Centrala begrepp
A novel few-shot feature distillation approach for vision transformers based on intermittent weight copying and enhanced low-rank adaptation, which enables efficient training of lightweight transformer models on limited data.
Sammanfattning
The paper proposes a novel few-shot feature distillation approach for vision transformers, called WeCoLoRA, which consists of two key steps:
-
Leveraging the consistent depth-wise structure of vision transformers, the authors first copy the weights from intermittent layers of existing pre-trained vision transformers (teachers) into shallower architectures (students), where the intermittence factor controls the complexity of the student transformer with respect to its teacher.
-
The authors then employ an enhanced version of Low-Rank Adaptation (LoRA) to distill knowledge into the student in a few-shot scenario, aiming to recover the information processing carried out by the skipped teacher layers.
The authors present comprehensive experiments with supervised and self-supervised transformers as teachers, on five data sets from various domains, including natural, medical and satellite images. The results confirm the superiority of the proposed WeCoLoRA approach over competitive baselines. The ablation study demonstrates the usefulness of each component of the proposed pipeline.
The authors also analyze the features learned by the distilled models, showing that WeCoLoRA generates more robust and discriminative features compared to the strongest competitor.
Statistik
"The accuracy tends to grow as the model gets larger [19,49], most of the attention has been dedicated to building larger and more powerful models."
"Large amounts of data are not always available in some domains, e.g. hyperspectral image segmentation [30]."
"Our approach is divided into two steps. For the first step, we leverage the fact that vision transformers have a consistent depth-wise structure, i.e. the input and output dimensions are compatible across transformer blocks."
"We perform the pre-training stage of efficient student transformers via few-shot knowledge distillation on various subsets of ImageNet-1K [15]."
Citat
"Few-shot knowledge distillation (FSKD) paradigm [24,39,51,53,55,58,59, 76, 79], which was explored in both language [53, 58, 79] and vision [24, 39,41, 42, 51, 59, 76] domains."

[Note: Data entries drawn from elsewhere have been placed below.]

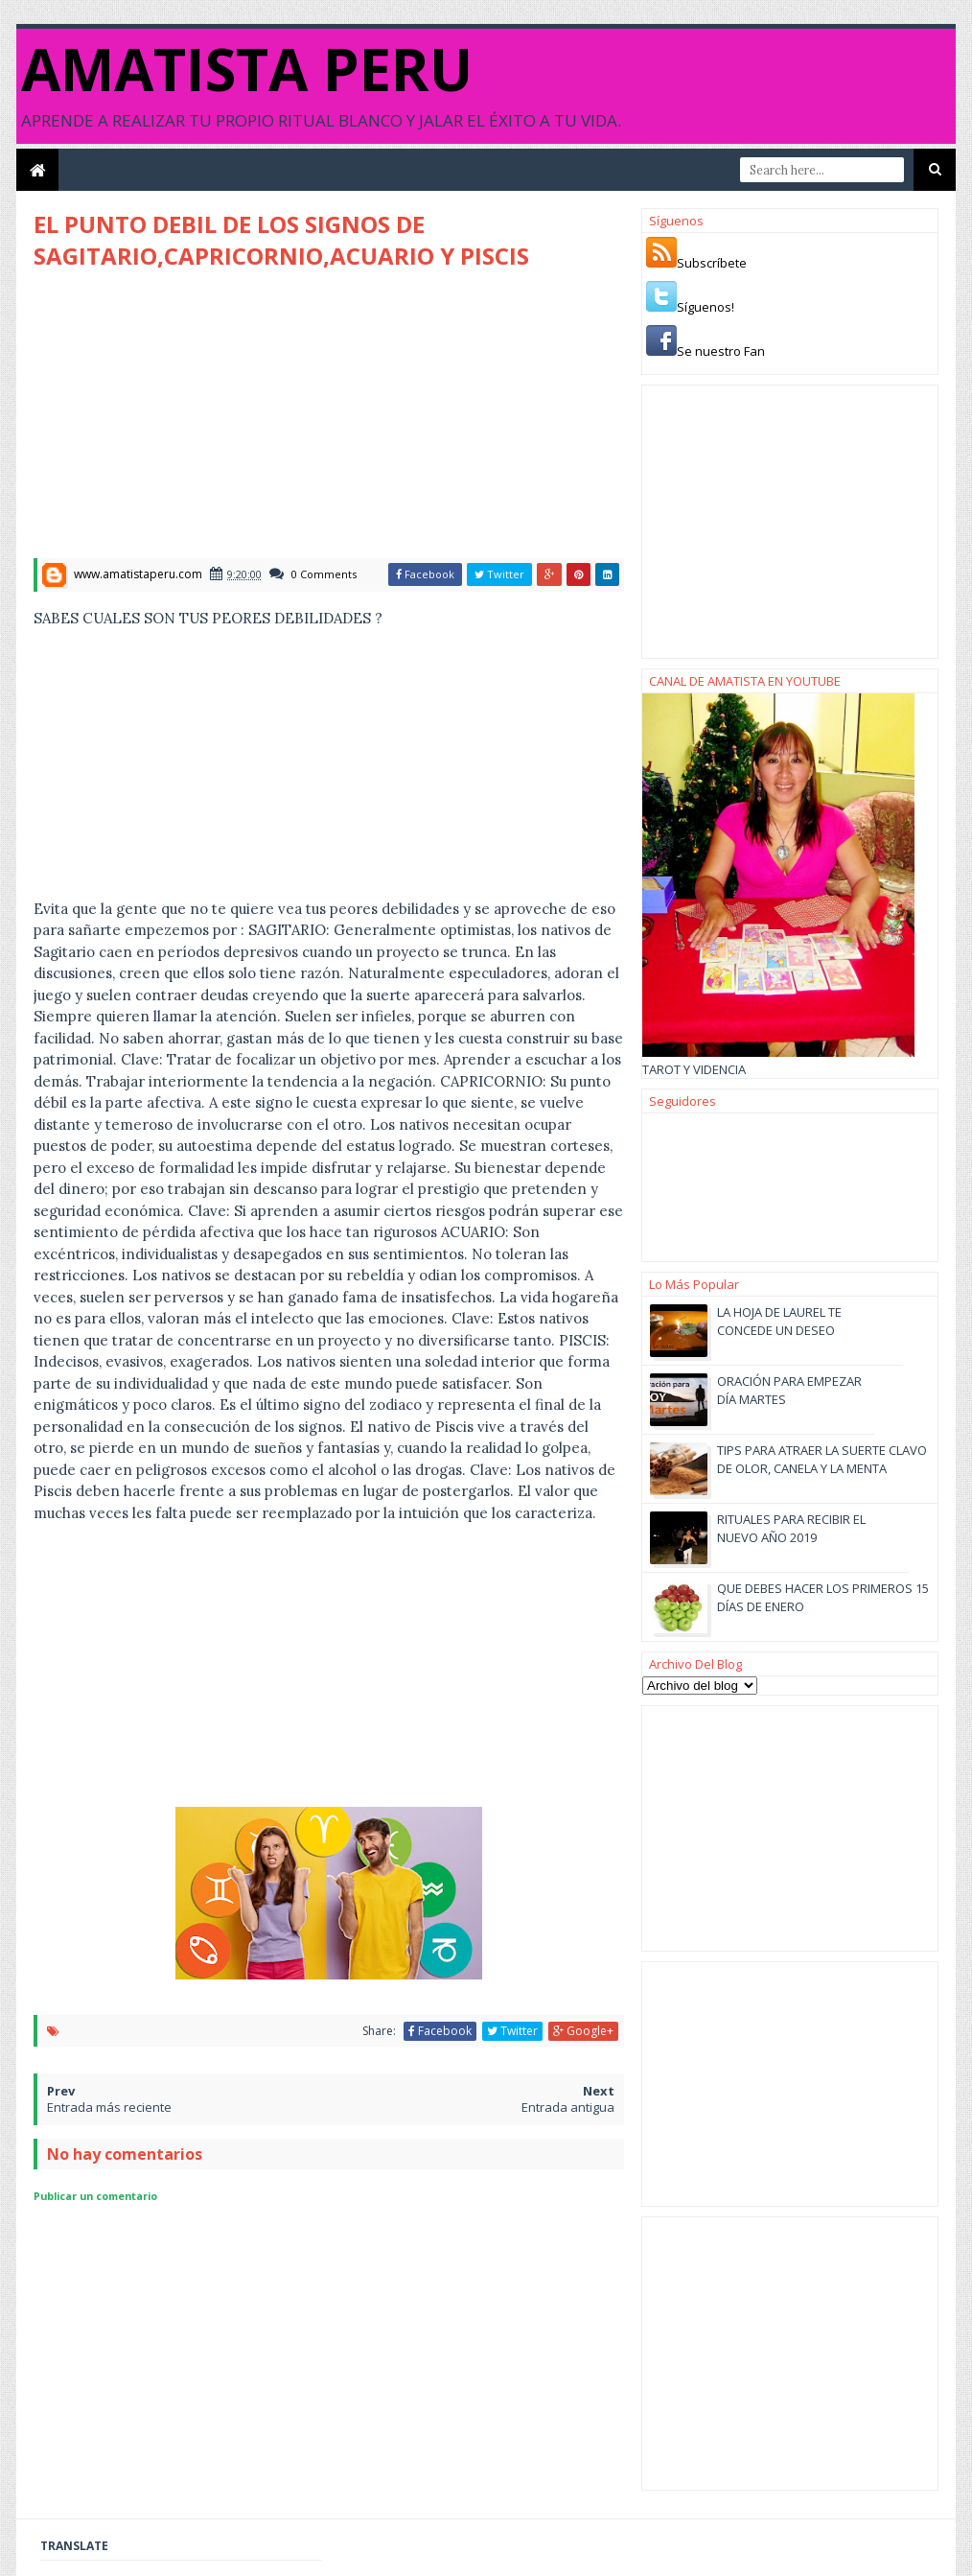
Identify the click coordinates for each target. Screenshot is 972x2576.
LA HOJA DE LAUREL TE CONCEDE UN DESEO (779, 1320)
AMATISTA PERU (247, 69)
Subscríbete (712, 262)
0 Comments (324, 574)
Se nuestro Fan (721, 351)
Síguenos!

"We emphasize that FSKD has not been extensively explored in the vision domain [24, 39, 41, 42, 51, 55, 59, 76], with even less studies focused on the pre-training stage of vision transformers [42]."
"We present few-shot and linear probing experiments on five benchmark data sets comprising natural, medical and satellite images, demonstrating the utility of our training pipeline across different domains."